Typ 3: „Die Mozart-Fans “
„Wir kommen schon seit über 20 Jahren zur Mozartwoche. Wir lieben Opern und wir lieben Mozart: Auf unsere einsame Insel würden wir auf jeden Fall ‚Così fan tutte‘ mitnehmen! Das Programm der Mozartwoche gefällt uns nun wieder besser. Rolando Villazón ist sehr sympathisch."

Typ 4: „Die Einheimischen"
„Ich bin Salzburgerin und gehe zu allen Musikfestivals in der Stadt. Ich weiß noch, wann ich das erste Mal bei der Mozartwoche war: Damals war ich mit meiner Mutter im Nachtzug unterwegs. Am frühen Morgen fuhren wir aus dem Gebirge heraus, vor uns lag die Stadt - das werde ich nie vergessen."

Die Mozartwoche will, kann und zeigt 100 Prozent. Es soll nicht nur Mozarts Kammermusik für Bläser auf eine Bühne gehoben werden, sondern der „ganze“ Komponist: Seine Händelbearbeitungen, seine Opern („Le nozze di Figaro“), seine Fragmente – es gibt sogar Führungen durch den Autographentresor 23 und eine Ausstellung über seinen Manager und Vater Leopold. Um diese Vielseitigkeit gebührend zu zelebrieren, zieht die Mozartwoche alle Register: „Bei uns gibt es die besten Künstler und größten Mozart-Interpreten“, sagt Villazón. Und er hat recht: Daniel Barenboim, Mitsuko Uchida, András Schiff, Christina Pluhar, Emmanuel Pahud – die Liste der Koryphäen ist sehr lang. Sie alle musizieren auf höchstem Niveau und es ist eine große Freude, ihnen dabei zuzuhören.

  1. Mozart macht keine Fehler, Beethoven verursacht Kopfschmerzen. Wir reden nicht von der Musik der Meisterkomponisten, sondern von der Handschrift. Eine solche Rarität zu betrachten hat etwas sehr Feierliches und weckt gleichzeitig den Küchenpsychologen in Jedermann. (MH)

Rolando Villazón ist nicht nur Intendant, er ist vor allem auch Sympathieträger.

Der aber vielleicht am weitesten strahlende Name der Mozartwoche ist der des Intendanten. Villazón präsentiert sich gerne als aufgedrehter Spaßvogel, der an der Ampel jedem zuwinkt und unter seinem Jackett T-Shirts mit Emoji-Print trägt. Die perlenbehängten Damen tuscheln vergnügt, wenn sie ihn in der Loge entdecken. Nach dem letzten Ton klatscht er oft als Erster – begleitet von lauten Jubelrufen. Rolando Villazón ist nicht nur Intendant, er ist vor allem auch Sympathieträger: An Mozarts Geburtstag singt er mexikanische Ständchen, er organisiert ein mexikanisches Mozart-Bingo und inszeniert „Le nozze di Figaro“ (konzertant) sowie „Mozart Moves! Sieben Dramolette“ (Uraufführung). Das alles ist vor allem eins: wirklich lustig! Villazón versteht Spaß, am vierten Tag äfft er sogar seine eigene Ansage vor dem Konzert nach, das tut dem Festival gut. Hört man sich um, ist die Mozartwoche seit seiner Intendanz vor allem witziger geworden. Das Publikum weiß das zu schätzen, es besteht aus gut betuchten Mozart-Kennern und -Liebhabern. Man kennt sich aus und zollt der Musik und ihren Interpreten angemessen Respekt, zwischen den Sätzen klatscht kein einziger.

|---|

Aufgabe :: Schreiben Sie aus dem Text über die Mozartwoche oben den Abschnitt von „1. Mozart macht“ bis einschließlich „in Jedermann. (MH)“ wortgetreu ab.

Zeilen des Datensatzes ::
|---|

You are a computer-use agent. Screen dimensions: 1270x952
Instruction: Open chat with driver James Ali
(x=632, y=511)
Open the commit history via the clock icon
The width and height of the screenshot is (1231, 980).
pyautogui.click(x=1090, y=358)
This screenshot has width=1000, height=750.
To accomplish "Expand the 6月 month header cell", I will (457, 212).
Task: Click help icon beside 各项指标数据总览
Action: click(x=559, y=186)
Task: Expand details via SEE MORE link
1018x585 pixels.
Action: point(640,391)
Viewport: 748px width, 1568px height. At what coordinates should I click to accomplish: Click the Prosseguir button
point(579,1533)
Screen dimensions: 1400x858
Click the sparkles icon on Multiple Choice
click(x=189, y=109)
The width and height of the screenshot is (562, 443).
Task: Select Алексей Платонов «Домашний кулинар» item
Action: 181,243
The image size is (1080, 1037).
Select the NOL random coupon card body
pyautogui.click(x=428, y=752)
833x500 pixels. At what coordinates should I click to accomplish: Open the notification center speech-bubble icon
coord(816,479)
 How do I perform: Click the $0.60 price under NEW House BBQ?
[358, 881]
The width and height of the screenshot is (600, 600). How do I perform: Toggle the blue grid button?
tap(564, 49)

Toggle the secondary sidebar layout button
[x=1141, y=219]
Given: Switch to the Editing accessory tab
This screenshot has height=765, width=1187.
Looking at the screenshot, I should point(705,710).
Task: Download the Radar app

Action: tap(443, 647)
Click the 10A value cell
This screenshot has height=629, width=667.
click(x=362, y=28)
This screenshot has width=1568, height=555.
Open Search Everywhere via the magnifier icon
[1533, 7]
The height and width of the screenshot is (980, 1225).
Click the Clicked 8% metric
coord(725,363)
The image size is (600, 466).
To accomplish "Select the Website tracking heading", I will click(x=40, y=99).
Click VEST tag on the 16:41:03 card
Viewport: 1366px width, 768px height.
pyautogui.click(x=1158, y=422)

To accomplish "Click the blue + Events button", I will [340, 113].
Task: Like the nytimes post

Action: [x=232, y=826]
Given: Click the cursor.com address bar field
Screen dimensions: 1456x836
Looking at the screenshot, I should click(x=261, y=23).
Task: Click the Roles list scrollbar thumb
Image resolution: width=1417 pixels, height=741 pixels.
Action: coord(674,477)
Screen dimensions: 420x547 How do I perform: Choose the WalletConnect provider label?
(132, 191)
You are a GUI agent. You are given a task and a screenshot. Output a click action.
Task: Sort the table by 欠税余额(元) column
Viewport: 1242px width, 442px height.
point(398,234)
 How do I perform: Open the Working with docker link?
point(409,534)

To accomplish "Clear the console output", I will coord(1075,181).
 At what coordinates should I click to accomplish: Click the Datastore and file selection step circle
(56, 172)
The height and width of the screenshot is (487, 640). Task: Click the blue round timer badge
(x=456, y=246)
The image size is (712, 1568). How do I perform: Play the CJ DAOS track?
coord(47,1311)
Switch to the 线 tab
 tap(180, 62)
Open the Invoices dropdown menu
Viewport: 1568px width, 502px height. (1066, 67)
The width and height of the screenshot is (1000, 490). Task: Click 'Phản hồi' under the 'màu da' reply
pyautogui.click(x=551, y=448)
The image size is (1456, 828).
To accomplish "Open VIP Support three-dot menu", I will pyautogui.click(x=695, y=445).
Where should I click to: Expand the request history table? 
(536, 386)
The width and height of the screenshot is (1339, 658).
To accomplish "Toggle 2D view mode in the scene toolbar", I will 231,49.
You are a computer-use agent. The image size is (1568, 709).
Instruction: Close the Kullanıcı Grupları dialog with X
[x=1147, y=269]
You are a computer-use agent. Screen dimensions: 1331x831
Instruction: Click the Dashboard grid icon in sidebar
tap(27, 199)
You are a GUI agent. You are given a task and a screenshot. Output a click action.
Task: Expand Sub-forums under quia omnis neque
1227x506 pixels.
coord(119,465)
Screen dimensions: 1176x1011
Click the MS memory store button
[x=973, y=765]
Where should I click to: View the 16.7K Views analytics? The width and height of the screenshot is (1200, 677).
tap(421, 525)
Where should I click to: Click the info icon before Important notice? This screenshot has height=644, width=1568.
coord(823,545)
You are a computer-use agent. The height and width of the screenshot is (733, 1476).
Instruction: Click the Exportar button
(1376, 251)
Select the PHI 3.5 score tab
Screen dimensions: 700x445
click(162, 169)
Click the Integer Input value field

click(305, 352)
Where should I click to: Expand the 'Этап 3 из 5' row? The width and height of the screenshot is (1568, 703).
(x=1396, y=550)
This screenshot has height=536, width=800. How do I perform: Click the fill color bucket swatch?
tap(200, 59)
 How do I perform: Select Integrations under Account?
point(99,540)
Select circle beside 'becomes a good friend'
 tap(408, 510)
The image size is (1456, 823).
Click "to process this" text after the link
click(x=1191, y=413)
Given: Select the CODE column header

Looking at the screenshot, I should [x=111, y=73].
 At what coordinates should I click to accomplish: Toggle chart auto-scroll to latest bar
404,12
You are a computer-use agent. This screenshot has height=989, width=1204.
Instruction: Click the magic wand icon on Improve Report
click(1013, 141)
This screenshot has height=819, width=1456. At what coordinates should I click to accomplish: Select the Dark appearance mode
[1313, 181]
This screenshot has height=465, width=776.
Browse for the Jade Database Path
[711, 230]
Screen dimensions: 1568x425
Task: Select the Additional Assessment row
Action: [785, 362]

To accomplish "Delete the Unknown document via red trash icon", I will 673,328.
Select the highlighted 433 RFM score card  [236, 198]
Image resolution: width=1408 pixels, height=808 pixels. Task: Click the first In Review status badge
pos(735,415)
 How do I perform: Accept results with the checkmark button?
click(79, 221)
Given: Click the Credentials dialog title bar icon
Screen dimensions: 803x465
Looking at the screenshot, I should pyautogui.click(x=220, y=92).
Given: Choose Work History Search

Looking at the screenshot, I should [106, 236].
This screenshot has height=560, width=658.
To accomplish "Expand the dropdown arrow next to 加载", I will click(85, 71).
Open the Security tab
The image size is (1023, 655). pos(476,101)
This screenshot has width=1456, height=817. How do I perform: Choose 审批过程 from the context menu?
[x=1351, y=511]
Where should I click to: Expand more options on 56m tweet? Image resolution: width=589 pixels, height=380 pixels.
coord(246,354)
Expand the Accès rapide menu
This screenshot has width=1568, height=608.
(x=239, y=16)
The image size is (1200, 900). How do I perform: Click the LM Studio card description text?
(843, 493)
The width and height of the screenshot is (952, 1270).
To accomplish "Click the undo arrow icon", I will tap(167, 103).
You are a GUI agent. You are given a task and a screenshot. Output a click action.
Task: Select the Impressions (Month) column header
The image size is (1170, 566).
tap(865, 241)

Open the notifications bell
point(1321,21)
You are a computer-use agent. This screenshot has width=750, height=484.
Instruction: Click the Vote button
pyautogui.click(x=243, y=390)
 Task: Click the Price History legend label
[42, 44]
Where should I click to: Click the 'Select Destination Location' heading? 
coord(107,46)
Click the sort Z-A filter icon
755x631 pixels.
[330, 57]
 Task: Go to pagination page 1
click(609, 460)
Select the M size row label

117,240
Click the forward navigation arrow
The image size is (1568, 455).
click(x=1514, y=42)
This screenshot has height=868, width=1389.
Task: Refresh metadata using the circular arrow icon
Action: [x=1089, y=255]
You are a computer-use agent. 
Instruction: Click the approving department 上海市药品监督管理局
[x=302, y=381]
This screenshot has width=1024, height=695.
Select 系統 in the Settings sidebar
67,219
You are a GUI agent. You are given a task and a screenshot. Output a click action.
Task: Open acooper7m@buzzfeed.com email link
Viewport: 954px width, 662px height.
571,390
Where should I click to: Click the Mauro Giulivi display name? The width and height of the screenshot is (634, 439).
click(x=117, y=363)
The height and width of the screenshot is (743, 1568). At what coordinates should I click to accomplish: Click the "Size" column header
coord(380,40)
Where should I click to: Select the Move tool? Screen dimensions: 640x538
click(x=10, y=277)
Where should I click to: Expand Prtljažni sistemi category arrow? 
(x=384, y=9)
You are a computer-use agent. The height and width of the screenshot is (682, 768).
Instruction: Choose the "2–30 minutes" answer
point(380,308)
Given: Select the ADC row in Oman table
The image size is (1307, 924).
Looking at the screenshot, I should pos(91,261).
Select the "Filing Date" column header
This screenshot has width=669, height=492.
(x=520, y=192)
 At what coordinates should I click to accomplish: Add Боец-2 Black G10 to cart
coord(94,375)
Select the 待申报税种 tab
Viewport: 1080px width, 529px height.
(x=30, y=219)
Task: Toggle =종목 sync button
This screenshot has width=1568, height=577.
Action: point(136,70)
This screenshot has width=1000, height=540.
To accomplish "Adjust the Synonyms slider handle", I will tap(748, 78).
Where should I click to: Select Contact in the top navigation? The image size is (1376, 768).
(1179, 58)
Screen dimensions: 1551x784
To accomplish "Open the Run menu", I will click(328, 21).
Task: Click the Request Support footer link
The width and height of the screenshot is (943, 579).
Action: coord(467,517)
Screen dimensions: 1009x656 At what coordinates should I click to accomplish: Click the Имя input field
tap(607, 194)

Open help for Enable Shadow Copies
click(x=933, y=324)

|---|

Ergebnis folgt ::
1. Mozart macht keine Fehler, Beethoven verursacht Kopfschmerzen. Wir reden nicht von der Musik der Meisterkomponisten, sondern von der Handschrift. Eine solche Rarität zu betrachten hat etwas sehr Feierliches und weckt gleichzeitig den Küchenpsychologen in Jedermann. (MH)